*Exercise requirements*:
For each line in the data below that has the word "page", copy that line.

----------

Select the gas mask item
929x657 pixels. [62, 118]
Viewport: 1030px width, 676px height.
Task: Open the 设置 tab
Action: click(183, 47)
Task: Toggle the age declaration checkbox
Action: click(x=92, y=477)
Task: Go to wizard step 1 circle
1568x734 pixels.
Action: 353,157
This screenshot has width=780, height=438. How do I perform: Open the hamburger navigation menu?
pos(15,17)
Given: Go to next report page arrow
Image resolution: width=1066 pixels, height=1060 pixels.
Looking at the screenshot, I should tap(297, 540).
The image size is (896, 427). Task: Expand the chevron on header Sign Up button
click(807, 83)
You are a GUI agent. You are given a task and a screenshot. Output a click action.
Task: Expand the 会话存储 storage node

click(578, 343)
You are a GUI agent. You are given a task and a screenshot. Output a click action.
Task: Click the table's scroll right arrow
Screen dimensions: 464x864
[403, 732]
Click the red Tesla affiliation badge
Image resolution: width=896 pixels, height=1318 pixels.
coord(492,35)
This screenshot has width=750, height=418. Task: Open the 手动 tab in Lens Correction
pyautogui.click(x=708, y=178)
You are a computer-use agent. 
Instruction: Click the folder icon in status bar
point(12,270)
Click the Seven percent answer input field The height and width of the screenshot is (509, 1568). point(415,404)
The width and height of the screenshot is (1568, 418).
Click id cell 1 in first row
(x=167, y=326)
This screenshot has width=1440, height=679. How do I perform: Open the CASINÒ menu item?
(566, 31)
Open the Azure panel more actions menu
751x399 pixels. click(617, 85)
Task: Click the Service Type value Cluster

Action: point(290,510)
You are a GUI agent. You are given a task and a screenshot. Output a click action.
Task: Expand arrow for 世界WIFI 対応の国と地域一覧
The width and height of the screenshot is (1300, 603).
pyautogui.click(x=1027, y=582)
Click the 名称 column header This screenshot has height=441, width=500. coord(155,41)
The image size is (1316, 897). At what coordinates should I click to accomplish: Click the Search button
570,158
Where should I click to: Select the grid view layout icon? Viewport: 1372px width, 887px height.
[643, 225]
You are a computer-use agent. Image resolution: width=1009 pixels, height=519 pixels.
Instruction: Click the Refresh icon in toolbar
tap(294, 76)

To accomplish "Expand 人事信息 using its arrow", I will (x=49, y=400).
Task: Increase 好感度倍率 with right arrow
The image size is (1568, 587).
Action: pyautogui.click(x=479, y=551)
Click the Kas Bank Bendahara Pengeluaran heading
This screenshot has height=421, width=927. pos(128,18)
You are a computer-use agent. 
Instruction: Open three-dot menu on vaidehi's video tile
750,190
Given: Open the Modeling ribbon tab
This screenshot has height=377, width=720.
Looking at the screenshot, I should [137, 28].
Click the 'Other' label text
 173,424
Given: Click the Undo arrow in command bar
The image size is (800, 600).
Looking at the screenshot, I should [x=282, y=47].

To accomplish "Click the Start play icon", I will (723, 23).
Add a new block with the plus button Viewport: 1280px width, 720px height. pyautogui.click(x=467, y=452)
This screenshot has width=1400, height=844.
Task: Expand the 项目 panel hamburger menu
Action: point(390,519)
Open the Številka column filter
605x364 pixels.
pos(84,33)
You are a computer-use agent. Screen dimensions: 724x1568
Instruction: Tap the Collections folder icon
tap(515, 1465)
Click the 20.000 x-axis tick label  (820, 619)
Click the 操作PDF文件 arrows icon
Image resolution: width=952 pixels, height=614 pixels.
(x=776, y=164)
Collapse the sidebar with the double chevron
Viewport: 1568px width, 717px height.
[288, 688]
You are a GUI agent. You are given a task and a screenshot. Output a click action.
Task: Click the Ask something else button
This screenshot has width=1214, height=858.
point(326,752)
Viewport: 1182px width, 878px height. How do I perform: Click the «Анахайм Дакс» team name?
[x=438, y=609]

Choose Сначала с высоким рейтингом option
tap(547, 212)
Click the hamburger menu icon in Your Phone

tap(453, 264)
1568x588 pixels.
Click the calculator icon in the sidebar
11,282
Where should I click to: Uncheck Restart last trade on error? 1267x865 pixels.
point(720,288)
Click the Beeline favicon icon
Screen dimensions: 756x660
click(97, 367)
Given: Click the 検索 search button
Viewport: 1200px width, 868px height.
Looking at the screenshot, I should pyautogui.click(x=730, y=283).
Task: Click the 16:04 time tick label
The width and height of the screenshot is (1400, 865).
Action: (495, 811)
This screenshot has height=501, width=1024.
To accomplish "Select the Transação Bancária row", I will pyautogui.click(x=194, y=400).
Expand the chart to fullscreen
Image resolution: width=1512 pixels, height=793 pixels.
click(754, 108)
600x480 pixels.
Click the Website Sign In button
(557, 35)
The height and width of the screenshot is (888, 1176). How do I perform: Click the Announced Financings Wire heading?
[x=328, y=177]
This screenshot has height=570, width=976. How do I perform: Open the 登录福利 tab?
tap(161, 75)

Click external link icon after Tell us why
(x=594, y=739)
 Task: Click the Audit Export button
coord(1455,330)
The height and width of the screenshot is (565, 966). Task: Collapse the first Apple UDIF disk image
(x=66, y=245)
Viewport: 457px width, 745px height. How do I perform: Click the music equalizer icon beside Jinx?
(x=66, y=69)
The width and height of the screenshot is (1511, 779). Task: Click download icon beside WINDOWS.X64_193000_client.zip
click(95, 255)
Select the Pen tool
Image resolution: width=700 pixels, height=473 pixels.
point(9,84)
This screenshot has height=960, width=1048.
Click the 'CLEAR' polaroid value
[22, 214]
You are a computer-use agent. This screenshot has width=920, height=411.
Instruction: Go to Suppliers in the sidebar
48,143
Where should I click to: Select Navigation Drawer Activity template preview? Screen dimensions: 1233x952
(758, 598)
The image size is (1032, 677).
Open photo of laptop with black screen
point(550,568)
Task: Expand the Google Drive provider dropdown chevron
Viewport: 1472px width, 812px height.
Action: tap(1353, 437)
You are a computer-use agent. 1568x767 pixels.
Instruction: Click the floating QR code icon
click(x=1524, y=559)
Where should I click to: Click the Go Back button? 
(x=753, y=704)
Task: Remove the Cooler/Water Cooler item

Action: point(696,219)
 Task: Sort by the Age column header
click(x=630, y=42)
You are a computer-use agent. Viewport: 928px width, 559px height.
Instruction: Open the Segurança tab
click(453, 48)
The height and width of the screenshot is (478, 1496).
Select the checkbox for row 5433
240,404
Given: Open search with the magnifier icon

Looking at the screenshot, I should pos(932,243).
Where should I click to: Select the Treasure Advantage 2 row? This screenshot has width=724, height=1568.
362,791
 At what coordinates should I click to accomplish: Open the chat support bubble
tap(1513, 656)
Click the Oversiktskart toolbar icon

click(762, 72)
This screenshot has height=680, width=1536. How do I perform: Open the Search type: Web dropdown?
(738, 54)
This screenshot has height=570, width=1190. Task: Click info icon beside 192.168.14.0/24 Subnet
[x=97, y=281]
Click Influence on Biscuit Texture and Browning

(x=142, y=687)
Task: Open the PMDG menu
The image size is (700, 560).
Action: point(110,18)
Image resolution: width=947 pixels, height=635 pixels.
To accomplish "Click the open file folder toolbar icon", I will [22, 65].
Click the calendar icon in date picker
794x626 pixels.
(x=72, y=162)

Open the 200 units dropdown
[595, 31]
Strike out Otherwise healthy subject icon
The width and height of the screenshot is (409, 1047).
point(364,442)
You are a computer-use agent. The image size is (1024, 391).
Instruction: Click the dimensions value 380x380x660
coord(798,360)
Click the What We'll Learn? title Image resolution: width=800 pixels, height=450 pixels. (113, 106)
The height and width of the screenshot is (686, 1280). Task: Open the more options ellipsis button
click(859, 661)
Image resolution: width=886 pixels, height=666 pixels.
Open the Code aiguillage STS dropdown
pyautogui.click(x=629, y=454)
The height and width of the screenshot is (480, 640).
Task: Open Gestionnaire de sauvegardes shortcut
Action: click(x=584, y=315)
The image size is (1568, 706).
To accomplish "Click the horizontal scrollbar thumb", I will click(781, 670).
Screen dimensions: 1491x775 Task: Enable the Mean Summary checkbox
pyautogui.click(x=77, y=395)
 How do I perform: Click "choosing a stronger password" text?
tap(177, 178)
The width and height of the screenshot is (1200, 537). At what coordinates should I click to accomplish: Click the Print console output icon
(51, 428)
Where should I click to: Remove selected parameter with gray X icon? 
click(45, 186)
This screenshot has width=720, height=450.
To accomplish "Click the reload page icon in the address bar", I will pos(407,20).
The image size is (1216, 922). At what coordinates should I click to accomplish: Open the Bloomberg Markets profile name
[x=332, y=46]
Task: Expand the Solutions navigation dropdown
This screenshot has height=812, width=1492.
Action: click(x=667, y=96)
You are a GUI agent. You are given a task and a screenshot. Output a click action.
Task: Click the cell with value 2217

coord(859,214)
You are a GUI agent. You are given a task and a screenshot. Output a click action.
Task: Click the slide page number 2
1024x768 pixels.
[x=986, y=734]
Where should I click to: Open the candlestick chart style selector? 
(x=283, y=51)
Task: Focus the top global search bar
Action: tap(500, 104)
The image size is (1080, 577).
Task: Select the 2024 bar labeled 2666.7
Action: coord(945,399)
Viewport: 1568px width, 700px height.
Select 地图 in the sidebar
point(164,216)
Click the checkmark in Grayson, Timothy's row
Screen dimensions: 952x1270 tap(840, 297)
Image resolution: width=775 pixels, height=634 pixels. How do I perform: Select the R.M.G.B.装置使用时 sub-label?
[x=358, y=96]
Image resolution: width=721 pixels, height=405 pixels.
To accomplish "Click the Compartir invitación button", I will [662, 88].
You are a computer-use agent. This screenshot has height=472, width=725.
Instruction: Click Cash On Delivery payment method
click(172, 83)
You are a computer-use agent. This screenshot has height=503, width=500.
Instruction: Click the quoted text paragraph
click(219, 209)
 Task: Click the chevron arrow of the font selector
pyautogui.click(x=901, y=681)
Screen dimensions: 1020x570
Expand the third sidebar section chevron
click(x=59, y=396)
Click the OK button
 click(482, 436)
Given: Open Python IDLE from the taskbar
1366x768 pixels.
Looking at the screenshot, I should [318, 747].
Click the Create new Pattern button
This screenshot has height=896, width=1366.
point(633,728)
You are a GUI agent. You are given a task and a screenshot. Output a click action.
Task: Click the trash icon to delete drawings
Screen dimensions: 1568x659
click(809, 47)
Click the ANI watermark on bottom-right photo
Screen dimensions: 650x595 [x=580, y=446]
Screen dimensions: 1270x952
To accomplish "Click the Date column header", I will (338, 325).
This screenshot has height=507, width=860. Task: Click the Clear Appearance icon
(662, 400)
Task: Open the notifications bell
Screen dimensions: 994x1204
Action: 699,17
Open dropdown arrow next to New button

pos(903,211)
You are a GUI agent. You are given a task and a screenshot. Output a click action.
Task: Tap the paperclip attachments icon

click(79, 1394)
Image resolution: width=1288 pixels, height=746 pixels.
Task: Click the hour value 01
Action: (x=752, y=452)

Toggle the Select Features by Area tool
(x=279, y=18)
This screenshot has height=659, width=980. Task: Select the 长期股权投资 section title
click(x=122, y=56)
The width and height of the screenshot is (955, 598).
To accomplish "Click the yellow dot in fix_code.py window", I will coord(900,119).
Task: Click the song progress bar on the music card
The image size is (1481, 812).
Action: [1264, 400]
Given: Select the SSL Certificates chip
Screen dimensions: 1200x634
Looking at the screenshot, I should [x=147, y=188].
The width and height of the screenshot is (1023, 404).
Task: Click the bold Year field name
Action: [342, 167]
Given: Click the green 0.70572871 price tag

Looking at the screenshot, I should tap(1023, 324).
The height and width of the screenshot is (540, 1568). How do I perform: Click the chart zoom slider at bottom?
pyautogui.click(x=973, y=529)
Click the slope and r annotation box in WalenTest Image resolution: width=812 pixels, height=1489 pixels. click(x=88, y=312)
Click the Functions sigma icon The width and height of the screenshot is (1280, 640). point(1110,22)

----------

*Response box*:
Given: Go to next report page arrow
To accomplish "Click the reload page icon in the address bar", I will pos(407,20).
Task: Click the slide page number 2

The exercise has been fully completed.